* _REQUIRED WORK_
1. In the time trial thread, what do you get when you rewrite everything from "Go Wiggo Go" down to "get a medal." and swap "Cancellara" for "Oliveira"?
2. In the time trial thread:
(a) Who does Cheddar George say "is going like a train"?
(b) What does Hugh Porter offer for Oliveira?
(c) What does Andrew_Culture say they have in today?

--- Start PAGE EXTRACT ---

11 secs up on TM at T2 - now for FC


----------



## GrumpyGregry (1 Aug 2012)

Wiggo and Froome for the podium again?

Let's see what Spartacus has to say?


----------



## Nearly there (1 Aug 2012)

Its a pootle in the park for wiggo


----------



## rich p (1 Aug 2012)

Wiggo first so far - go on my son


----------



## aJohnson (1 Aug 2012)

Cancellara not doing well


----------



## thom (1 Aug 2012)

Go Wiggo Go !
Come on Froome, let's pick off Tony Martin now.


----------



## marinyork (1 Aug 2012)

Oh no. Looks like Cancellara will find it difficult to get a medal.


----------



## Spinney (1 Aug 2012)

Why 'spartacus' ?


----------



## BrumJim (1 Aug 2012)

Boss has left the office. Pictures now via colleague's phone.


----------



## Andrew_Culture (1 Aug 2012)

They have radios in today! Must be a huge relief!


----------



## Cheddar George (1 Aug 2012)

Looking good.


----------



## rich p (1 Aug 2012)

Hugh Porter offers Olly v era for Oliveira - good effort Hugh


----------



## Cheshire Celt (1 Aug 2012)

Wiggo and froome looking good


----------



## Andrew_Culture (1 Aug 2012)

Watching live at http://www.bbc.co.uk/sport/olympics/2012/live-video/p00w2yj1


----------



## rich p (1 Aug 2012)

good time by TM at T3 - 20secs up on CF


----------



## Cheddar George (1 Aug 2012)

Tony Martin is going like a train.


----------



## Andrew_Culture (1 Aug 2012)

Andrew_Culture said:


> Watching live at http://www.bbc.co.uk/sport/olympics/2012/live-video/p00w2yj1


 
At least I would be if it didn't stop every ten seconds! Damn crappy connection!


----------



## rich p (1 Aug 2012)

22 secs up


----------



## rvw (1 Aug 2012)

Go Wiggins... This is probably the wrong day to have a 24-hour heart rate recording - I'll have to tell the quacks to ignore the bit around 4pm!


----------



## GrumpyGregry (1 Aug 2012)

--- End PAGE EXTRACT ---
--- Start RECORDS PROVIDED ---

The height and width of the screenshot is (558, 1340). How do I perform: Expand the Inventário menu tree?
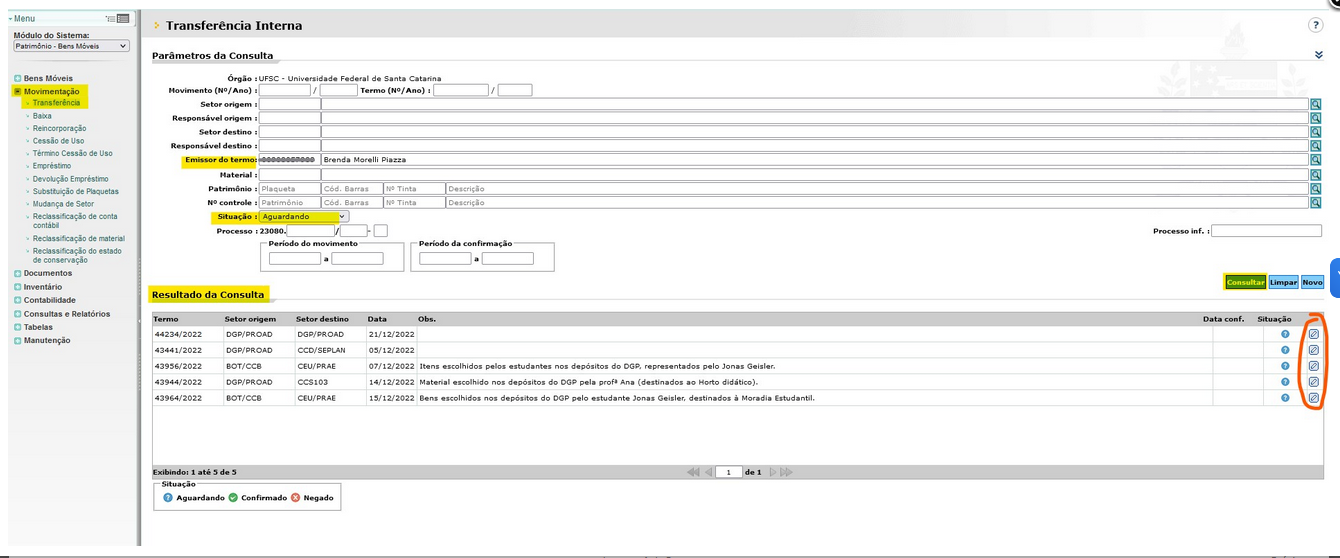(x=17, y=287)
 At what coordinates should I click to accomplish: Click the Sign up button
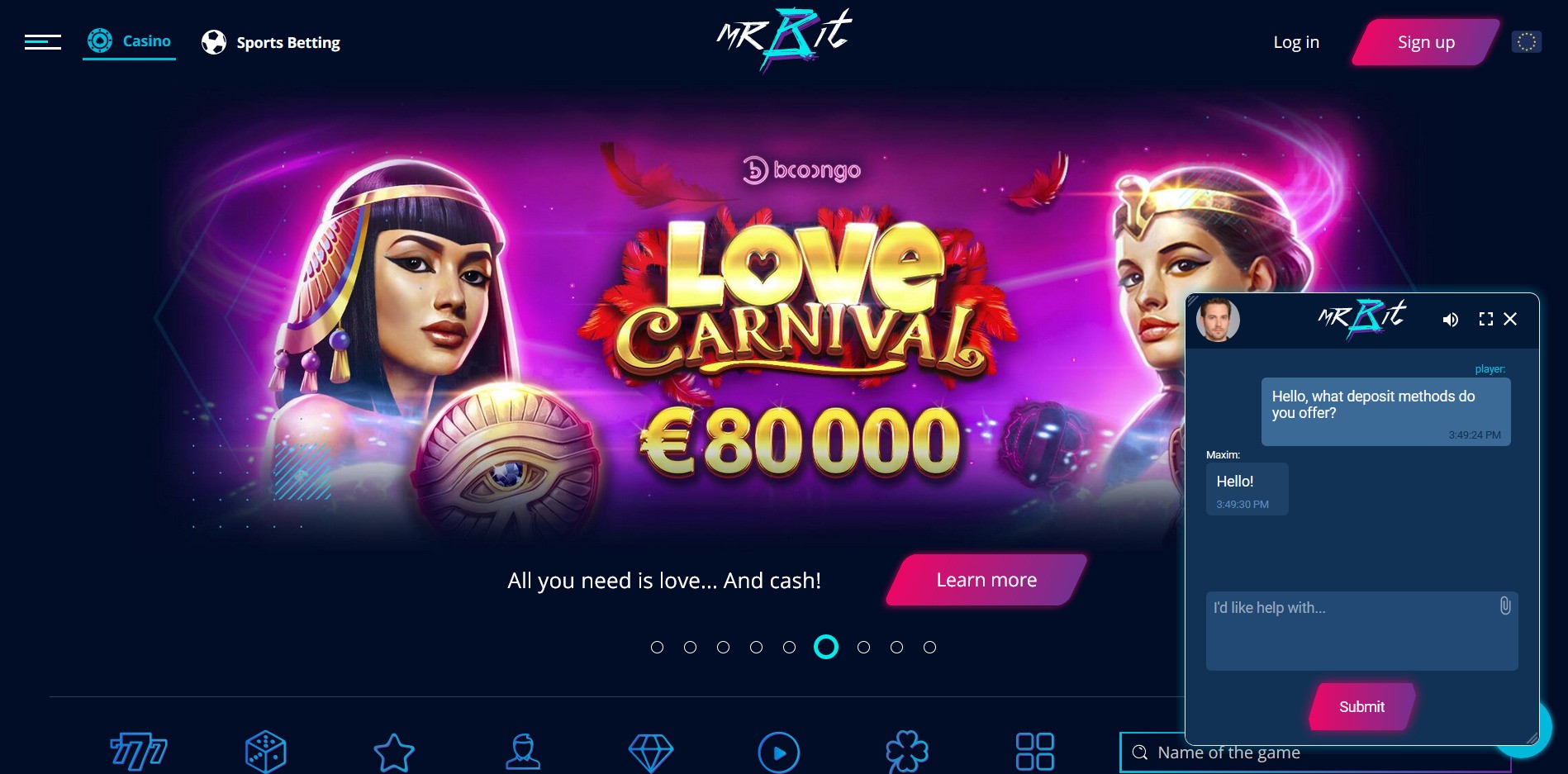pyautogui.click(x=1426, y=42)
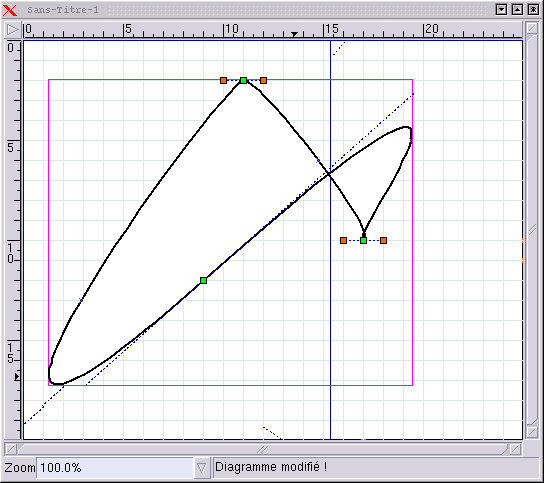Viewport: 544px width, 483px height.
Task: Click the vertical scrollbar thumb
Action: (x=532, y=230)
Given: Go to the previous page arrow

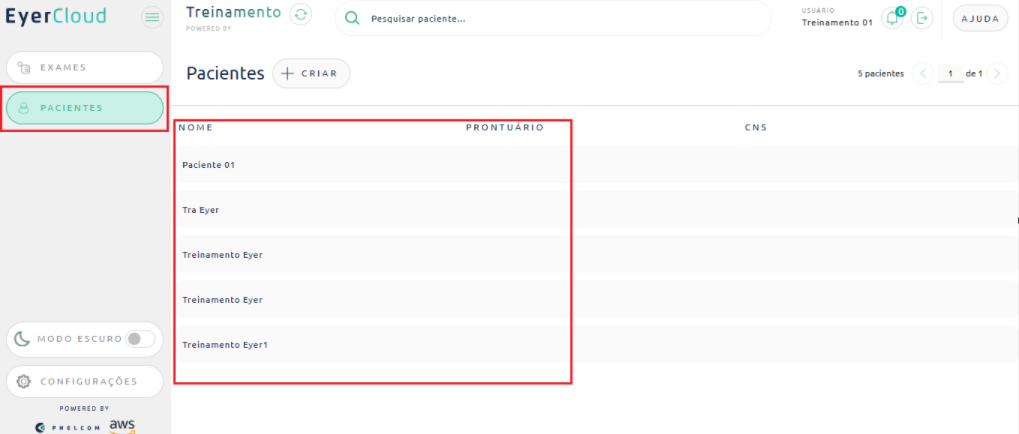Looking at the screenshot, I should (923, 74).
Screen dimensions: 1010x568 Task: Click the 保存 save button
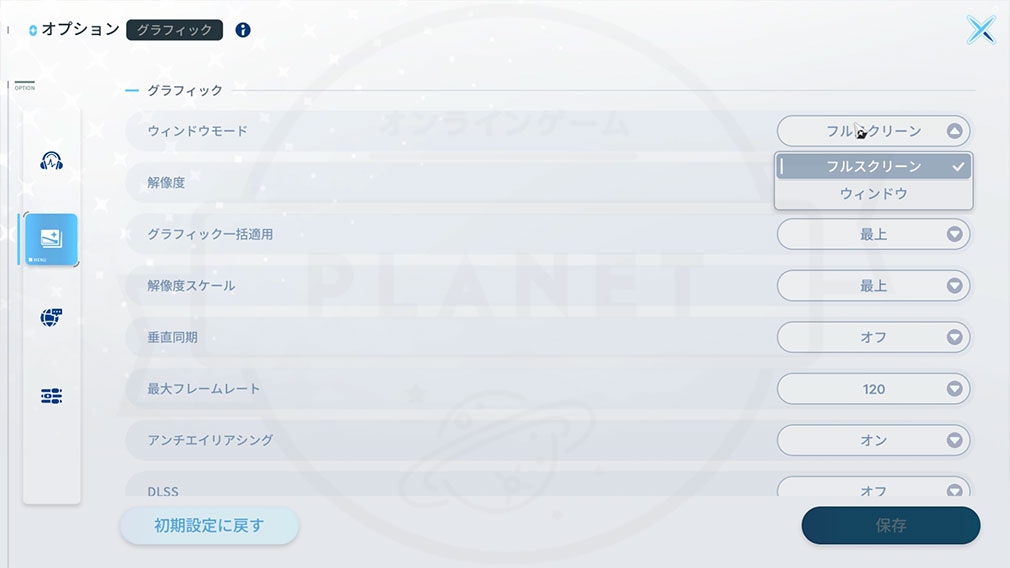click(891, 525)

--- End RECORDS PROVIDED ---

* _ANSWERS TO EACH TASK_
1.
Go Wiggo Go !
Come on Froome, let's pick off Tony Martin now.


----------



## marinyork (1 Aug 2012)

Oh no. Looks like Oliveira will find it difficult to get a medal.

2.
(a) Tony Martin
(b) "Olly v era"
(c) Radios